Fabrice Rebeyrolle (peintures), Isabelle Lévesque (poèmes), par Tristan Hordé
Des objets noirs, grands sacs posés verticalement contre un mur, trois ou six se soutenant, ou un seul, ce sont ELLES, femmes sans corps ni visage, empaquetées dans un tissu couleur de nuit, de deuil — deuil de la vie d’où elles ont été retirées au nom de préceptes religieux —, et seule une étroite fente laisse deviner le regard. Les onze peintures de Fabrice Rebeyrolle* les présentent sans mouvement, une seule dans une lourde prison bleue découvre ses pieds sous le niqab. Que le fond des peintures soit gris ou bleu, sienne ou rouge orangé, les femmes semblent toujours être isolées, jamais dans un lieu vivant, jamais dans la rencontre avec autrui, toutes semblables, anonymes, interchangeables, n’existant pas comme individus.
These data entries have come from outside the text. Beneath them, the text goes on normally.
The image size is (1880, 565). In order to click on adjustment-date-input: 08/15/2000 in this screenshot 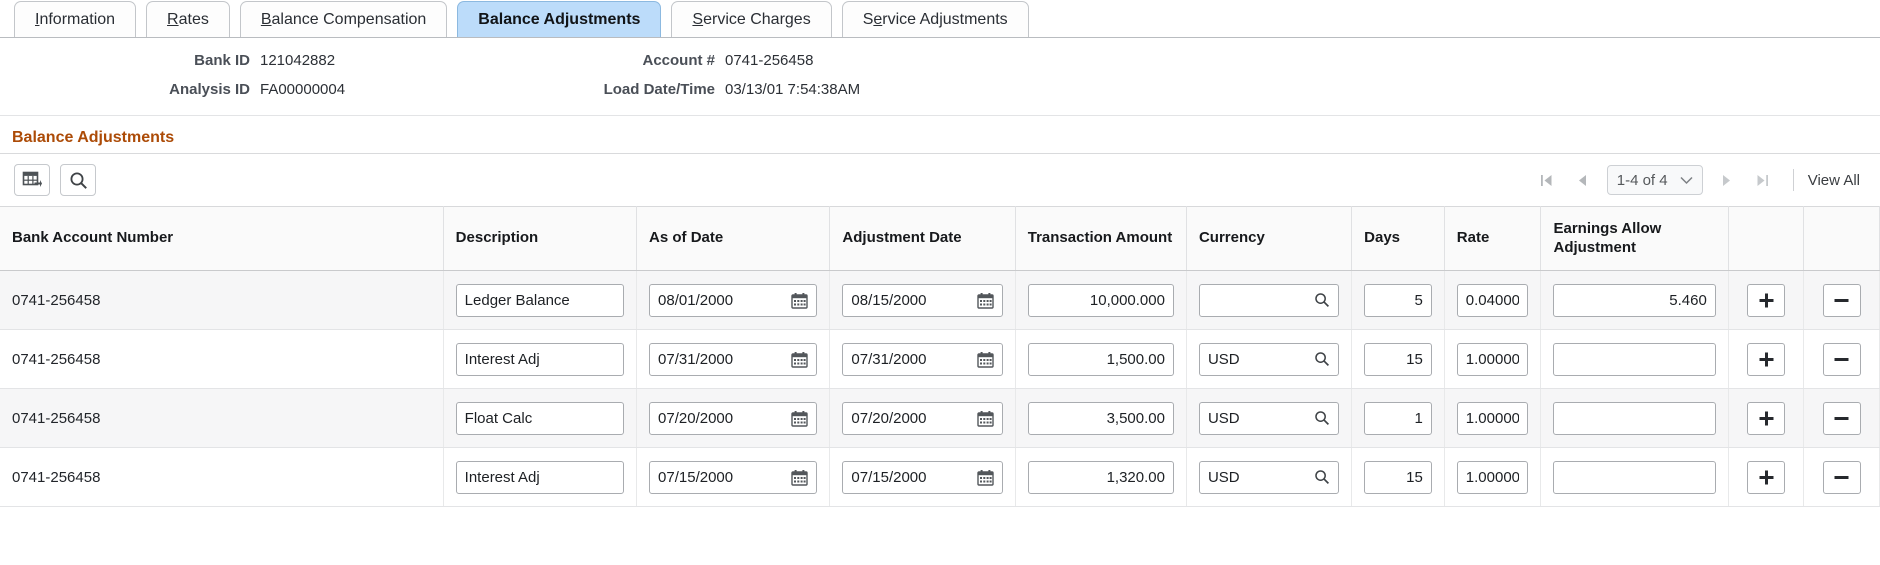, I will do `click(922, 300)`.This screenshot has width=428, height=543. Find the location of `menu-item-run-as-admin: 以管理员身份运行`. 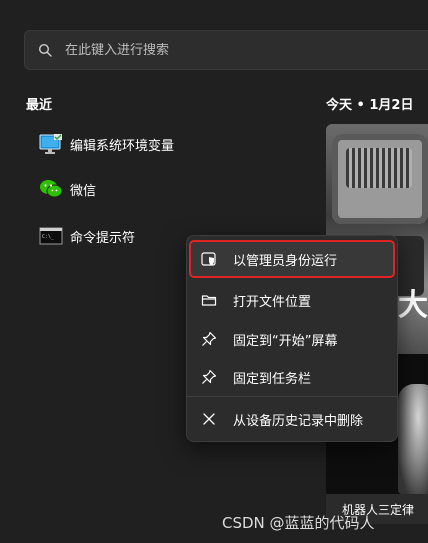

menu-item-run-as-admin: 以管理员身份运行 is located at coordinates (292, 259).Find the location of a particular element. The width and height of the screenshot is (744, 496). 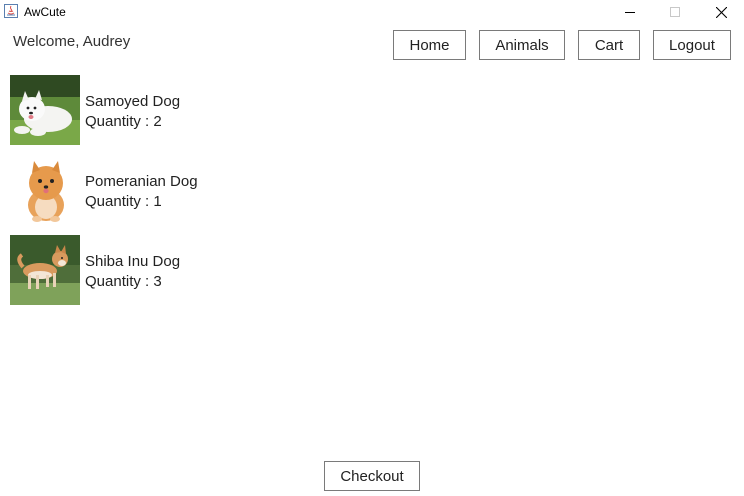

maximize-icon is located at coordinates (675, 12).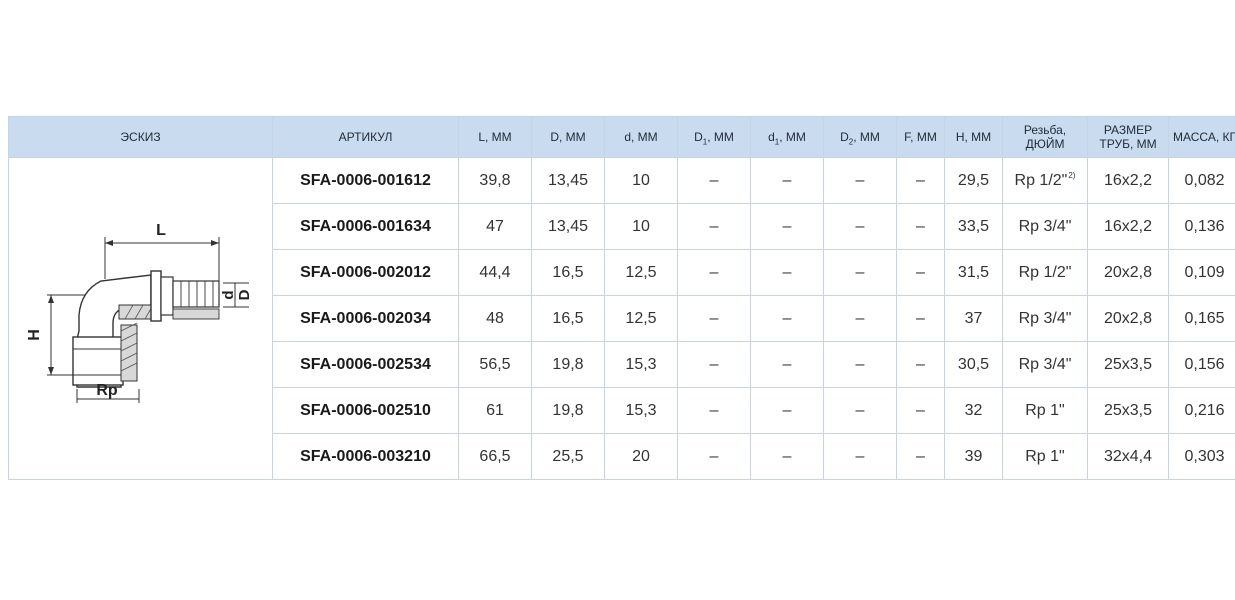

Les minces fentes qui permettent de voir, non d’être vues, sont le seul signe pour rappeler que les tissus recouvrent des femmes, chacune « silhouette indiscernable », spectrale, image terrible du silence imposé. Ce silence — mais la protestation (« NON ») serait réprimée, est impossible —, l’absence d’échange, sont présents dans l’ensemble des poèmes ; « muet », « silence » sont des mots qui reviennent, d’autres disent autrement la mort à autrui, « pierre », « parole secrète », « cri informulé », « langue refusée », « statue », « pétrifiée ». Isabelle Lévesque exprime aussi ce retrait du monde auquel les femmes sont soumises par des formes négatives (« Ce n’est pas pour vivre cachée ») et interrogatives (« Les yeux sont-ils fermés lorsqu’ils s’ouvrent / sur l’autre monde ? ». Il n’y a pas de réponse aux questions, il reste à dire la vie niée.
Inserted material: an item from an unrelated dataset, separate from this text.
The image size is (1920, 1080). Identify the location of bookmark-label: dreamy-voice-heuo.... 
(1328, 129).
Ce qui est refusé aux femmes, en effet, c’est de « paraître », d’être ici ou là, visibles comme telles, de montrer leur visage, leurs mains, d’être reconnues, connues. Être invisible en tant que personne dans l’espace fait du même coup sortir du temps et les femmes deviennent mortes parmi les vivants avec le visage couvert d’un « linceul » et l’obligation de la « vie recluse ». Dans le dernier poème, Isabelle Lévesque imagine entre « six étoffes six voiles le cri / de l’une à l’autre [qui] roule et revient, / liant le tissu du paraître à chacune », et ce cri pourrait prendre de l’ampleur, portant « l’espoir ». On ne peut que le souhaiter.
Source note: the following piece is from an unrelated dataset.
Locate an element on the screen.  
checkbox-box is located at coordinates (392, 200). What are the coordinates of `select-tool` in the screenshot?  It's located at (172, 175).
L’ensemble est présenté par Sylvie Fabre G. dont la conclusion ne s’entend pas seulement aujourd’hui en pensant à l’œuvre de Rebeyrolle, ouverte sur la violence du monde, et à ce que peut la poésie, « la quête croisée [du peintre et de la poète] met en lumière la nécessité d’un universel et le chemin d’une résistance à l’inhumain ».
* Les toiles et papiers, sous le titre « COEXISTER » sont exposés à la Galerie Capazza, à Nancay-en-Sologne (Cher) du 26 mars au 26 juin 2022.